Commercial landlords with high-end office space that can quickly be rented out to other tenants may not need to negotiate with the company. But owners of less desirable buildings may be more inclined to grant concessions. That scenario gives WeWork considerable leeway in negotiations. Data from real estate services firm Avison Young shows WeWork maintains a large presence in less prime real estate in New York.

“The commercial owners of these buildings are looking down a double-barreled gun,” said Candice Nonas, principal at banking and financial services advisory firm Nonas Consulting. If you don’t have other options, “you’ll sit down and renegotiate to the best of your ability.”

‘Musical Chairs’

WeWork is far from the only company facing distress in the office space market due to broad changes from the pandemic-fueled shift to hybrid and remote working. Rising interest rates have also complicated property owners’ efforts to refinance. But flexible office arrangements remain popular, providing hope that WeWork’s debt and real estate issues won’t force it into a high-profile bankruptcy liquidation along the lines of Toys R Us Inc.
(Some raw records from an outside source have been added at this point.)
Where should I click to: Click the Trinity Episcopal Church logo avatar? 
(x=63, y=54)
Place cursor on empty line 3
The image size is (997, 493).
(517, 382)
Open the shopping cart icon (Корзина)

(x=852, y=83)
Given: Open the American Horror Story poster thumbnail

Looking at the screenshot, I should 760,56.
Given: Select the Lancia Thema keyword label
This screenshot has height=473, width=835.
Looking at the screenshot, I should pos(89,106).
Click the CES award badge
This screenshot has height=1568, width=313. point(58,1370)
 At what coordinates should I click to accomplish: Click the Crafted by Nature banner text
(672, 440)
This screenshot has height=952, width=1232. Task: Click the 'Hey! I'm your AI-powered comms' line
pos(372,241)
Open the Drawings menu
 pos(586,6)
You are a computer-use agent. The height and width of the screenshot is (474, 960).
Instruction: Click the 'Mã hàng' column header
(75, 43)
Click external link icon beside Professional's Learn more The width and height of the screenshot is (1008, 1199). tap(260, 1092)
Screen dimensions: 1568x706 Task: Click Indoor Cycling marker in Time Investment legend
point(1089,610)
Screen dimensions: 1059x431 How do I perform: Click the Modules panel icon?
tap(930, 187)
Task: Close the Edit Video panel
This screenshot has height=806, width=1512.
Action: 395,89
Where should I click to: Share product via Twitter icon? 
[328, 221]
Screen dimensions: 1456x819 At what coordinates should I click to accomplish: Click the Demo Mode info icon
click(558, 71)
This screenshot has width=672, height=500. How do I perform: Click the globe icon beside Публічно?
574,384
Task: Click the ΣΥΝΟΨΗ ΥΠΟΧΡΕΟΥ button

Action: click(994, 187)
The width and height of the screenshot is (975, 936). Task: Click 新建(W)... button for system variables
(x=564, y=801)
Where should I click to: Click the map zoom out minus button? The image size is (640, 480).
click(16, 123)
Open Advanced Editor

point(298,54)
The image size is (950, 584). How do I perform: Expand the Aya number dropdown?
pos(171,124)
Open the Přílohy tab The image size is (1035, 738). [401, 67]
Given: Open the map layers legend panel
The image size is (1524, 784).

Other co-working space providers like Knotel Inc. and subsidiaries of IWG Plc managed to sell or reorganize their businesses after filing for bankruptcy at the height of the pandemic. And other WeWork competitors say they’re equipped for the future.

“WeWork occupies less than 1% of U.S. office inventory and, therefore, the company’s performance does not pose a material or systemic threat to the market,” a spokesperson for Jones Lang LaSalle, operator of Flex by JLL, said in an email. “From an investor standpoint, any further impact has mostly already been priced into the market over the past several quarters.”

Real estate services firm CBRE Group Inc. said in an August report that while WeWork’s troubles have raised concerns about the overall co-working market, survey results show WeWork’s problems may be specific to the company itself.

“Tenant use of flexible office space is increasing,” CBRE reported. “Over the next two years, 50% of respondents anticipate that flexible space will make up more than 10% of their office portfolios.”

David Goldstein, tri-state region president for real estate consultancy Savills Inc., said flex office providers will continue to serve a growing need for businesses, and will see more inquiries if WeWork continues to falter.

The company’s travails might force tenants to move to other arrangements, Goldstein said. “Most are making contingency plans to avoid being left standing in the musical chairs game.”

For WeWork to make its business model more viable, it will have to take a careful approach to its lease holdings.

“This will be a building-to-building, case-to-case examination,” said Goldstein. “It won’t be settled overnight.”